» Problem to work on
Could you convert the records from the line with "1491x812 pixels. How" to the line with "click(486, 183)" into a two-column CSV with the columns text and answer? Give one row per record, put each value in a single quoted field with line breaks turned into spaces, and leave the pictures out.

» Material supplied
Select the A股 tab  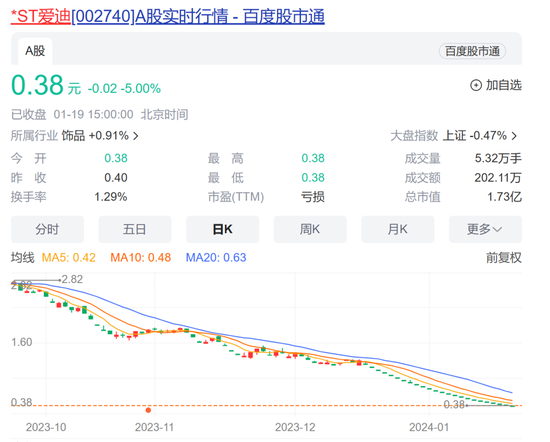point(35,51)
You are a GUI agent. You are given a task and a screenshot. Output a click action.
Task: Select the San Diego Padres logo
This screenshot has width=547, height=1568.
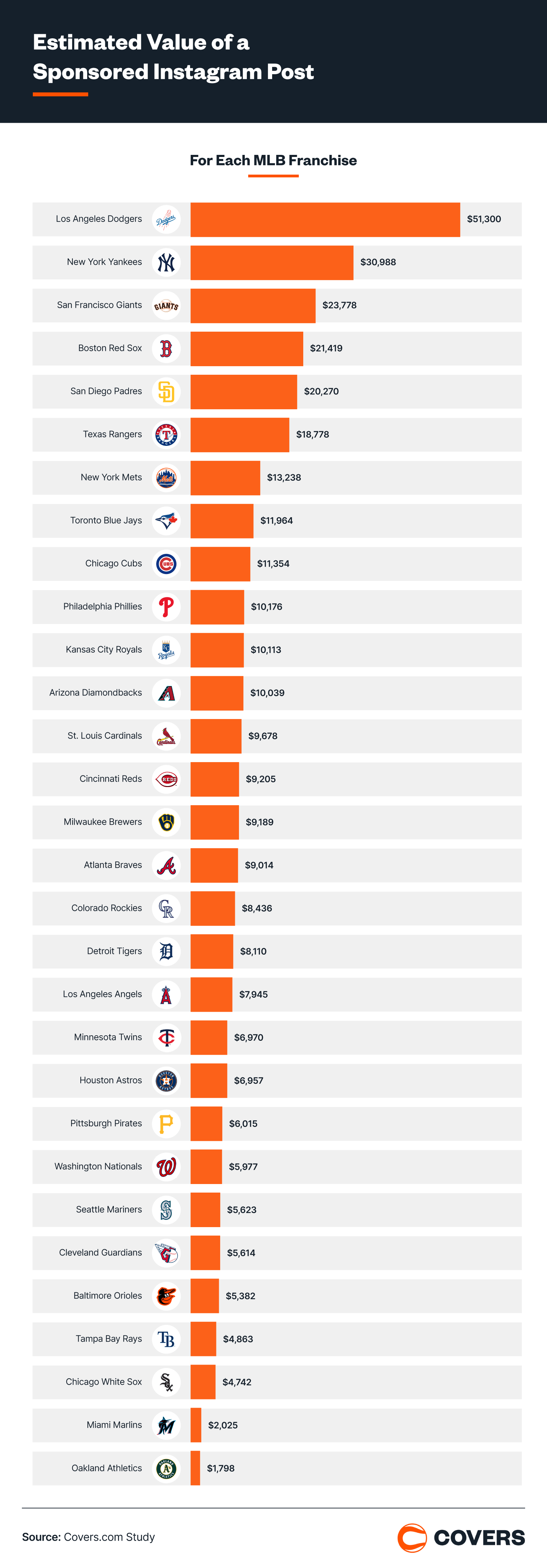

--

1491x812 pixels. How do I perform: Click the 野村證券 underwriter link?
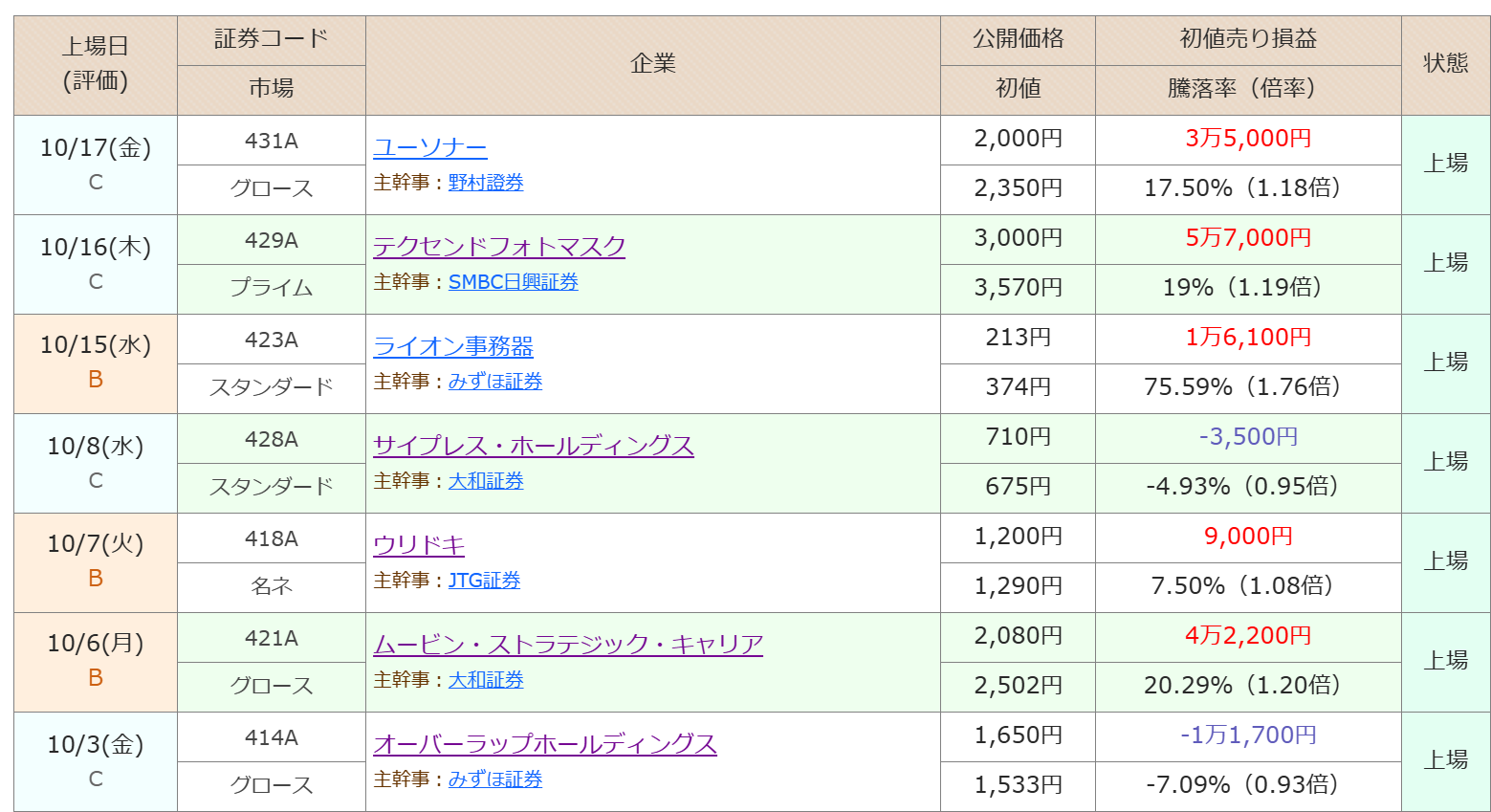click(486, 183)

» Answer to the problem
text,answer
"1491x812 pixels. How do I perform: Click the 野村證券 underwriter link?","click(486, 183)"